This code is all wrong. You call malloc
to allocate memory, and malloc
returns a pointer. Rather than deconstructing your syntax, which is very broken, I'll give a couple of variants of your program.
int main(void)
{
int mult_digits[] = {1,2,3,4};
int size_mult = sizeof mult_digits / sizeof *mult_digits;
printf("Size of the array is %d\n", size_mult);
return 0;
}
Here the array is not allocated dynamically. It's a local variable with automatic, stored on the stack.
For dynamic allocation you would do this:
int main(void)
{
int *mult_digits = malloc(4*sizeof *mult_digits);
mult_digits[0] = 1;
mult_digits[1] = 2;
mult_digits[2] = 3;
mult_digits[3] = 4;
free(mult_digits);
return 0;
}
The argument to malloc
is the number of bytes to be returned. The value returned is the address of the new block of memory. Note also here that we made a call to free
to deallocate the memory. If you omit that, the memory will be leaked.
With this variant, there is no way to recover the length of the array from mult_digits
. I know that might freak you out, coming from Python, but I repeat. There is no way to recover the length of the array from mult_digits
. It's your job to keep track of that information.

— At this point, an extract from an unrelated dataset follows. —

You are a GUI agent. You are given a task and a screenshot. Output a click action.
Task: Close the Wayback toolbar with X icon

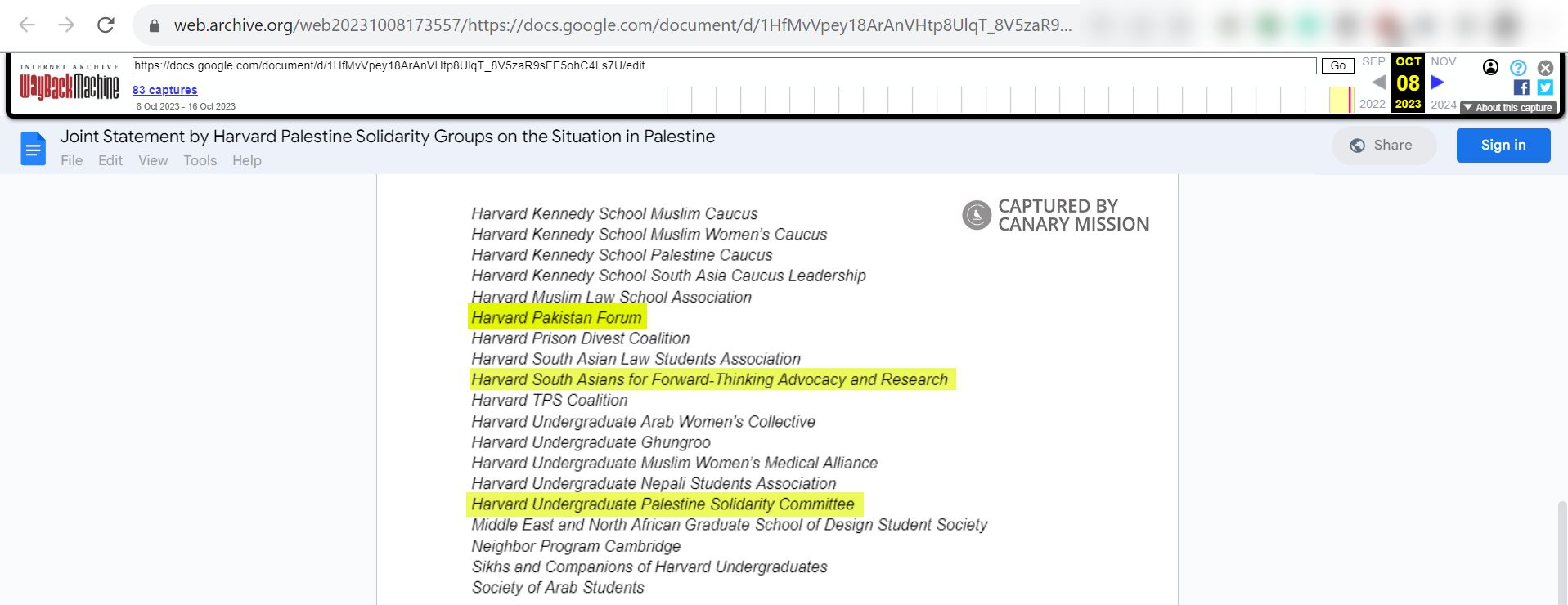coord(1545,68)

Now, you wanted to over-allocate the memory. You can certainly do that:
int main(void)
{
int *mult_digits = malloc(8*sizeof *mult_digits);
mult_digits[0] = 1;
mult_digits[1] = 2;
mult_digits[2] = 3;
mult_digits[3] = 4;
free(mult_digits);
return 0;
}
Here we only used the first 4 elements, and ignored the final 4. That's just fine. In case you do over-allocate you would typically need to keep track of both the allocated length, and the in-use length. You can then add new items by increasing the in-use length, up until you reach the allocated length. The you need to reallocate a larger block. I guess that's what you are driving at.